Sequoia shook her head. “I couldn’t become some kind of junky eclipse chaser, throwing all of my money into traveling around the world following the eclipses for a few minutes here and there of that high.”
“So, instead you devoted your whole life to studying stars?” Amelia sounded skeptical of that trade, and for the first time, Sequoia wondered if her whole career had been nothing more than a pale imitation of what she’d really wanted to do: chase eclipses.
And yet, her career had brought her here. Up among the stars.
And just like those eight minutes of totality, this trip would end soon. And she couldn’t stand losing that feeling of being close to the stars once again. She’d been chasing that feeling her whole life.
“I… I don’t know what it is, really,” Sequoia mumbled, mostly to herself. “Was it the chill in the air? The twilight? And now, is it the zero gravity?
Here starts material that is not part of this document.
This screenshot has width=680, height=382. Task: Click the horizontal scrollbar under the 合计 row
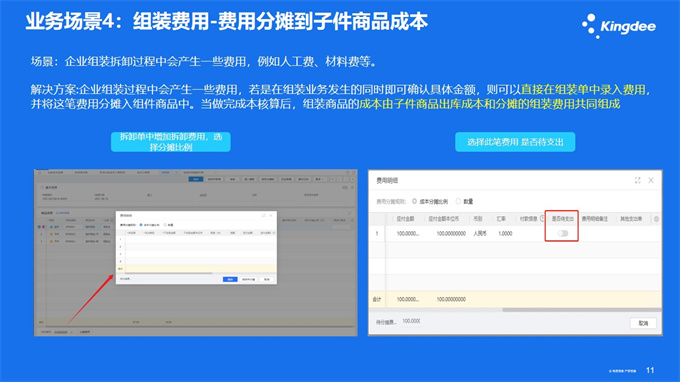pyautogui.click(x=582, y=310)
Could I just go on vacation to Moonville Funpark and bounce in the low-gee chamber every couple of years? I mean, this drive, this compulsion I feel… it just doesn’t make sense…”
“That it’s really the stars pulling you toward them?” Amelia asked.
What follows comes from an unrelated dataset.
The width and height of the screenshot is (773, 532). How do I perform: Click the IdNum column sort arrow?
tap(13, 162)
“Yeah, I mean, they’re all still just specks in the sky around us. Even when we’re up here with them.” Sequoia was as befuddled by her own obsession and the paradoxes within it as anyone else could be. She’d experienced it, growing with her as she’d grown up, but she still didn’t understand it: what pulled her so strongly toward the stars? Why wouldn’t anything else substitute for them?
Amelia’s voice lowered to a reverent whisper, and she said, “Has it ever occurred to you that the stars might not be what you’re looking for?”
“What?” Sequoia asked, confused. “What else do you think I could be looking for?”
“Humans,” Amelia said, and Sequoia had to stop herself from laughing.
The dog just sounded so serious, and she was so completely off-base. Sequoia had never cared two shakes of her tail about humans or what had happened to them.
But clearly, the dog cared. And finally, Sequoia understood why Amelia had been hanging over her shoulder all week, breathing down her neck, and just generally staying much too close. The dog was hoping beyond hope to get a glimpse of her gods.
Sequoia shook her head, trying to do so as kindly and gently as she could. “No,” she said. “No, it’s not that.”
Amelia smiled condescendingly. “You say that, but how can you know? They’re out here somewhere, and even if you’re not thinking about them consciously… your spirit may be drawn to them. That’s completely understandable. I feel it too. But you know, they don’t want to be found, don’t you? When we’re ready for them, they’ll come back to us. The scriptures tell us that. Until then… It’s just hubris that keeps us looking, and we’re never going to find them. Not until they think we’re ready.”
Sequoia sighed, suddenly feeling the full weight of her exhaustion settle upon her. Religious dogs made her feel very tired.
Or… wait… was that… gravity?
“Why are we being pulled to the bottom of the ship?” Sequoia asked, trying not to panic as gravity pushed her gently down against her bunk. Sudden sensations of gravity in the middle of empty space could not be a good sign.
Then one of the mouse’s voices came over the ship-wide intercom: “Sorry everyone! What you’re feeling right now is a side effect of the artificial gravity generator that we engineers — who’ve been at loose ends all week — have been building in the cargo bay. We didn’t realize it would kick into effect as soon as we finished wiring it up, or we would have warned you all!”
Sequoia heard a string of half-hissed, half-growled swear words and other invectives echo down the hallways. It sounded like Captain Kipper had just realized half of her crew had gone rogue and started building dangerously untested devices in the middle of deep space.
Sequoia didn’t know if it was the sudden chaos — which reminded her soothingly of being a kit with her parents arguing about nothing much in the other room, knowing they were in charge and would take care of whatever was bothering them — or the gentle press of gravity, but finally, she was able to fall asleep.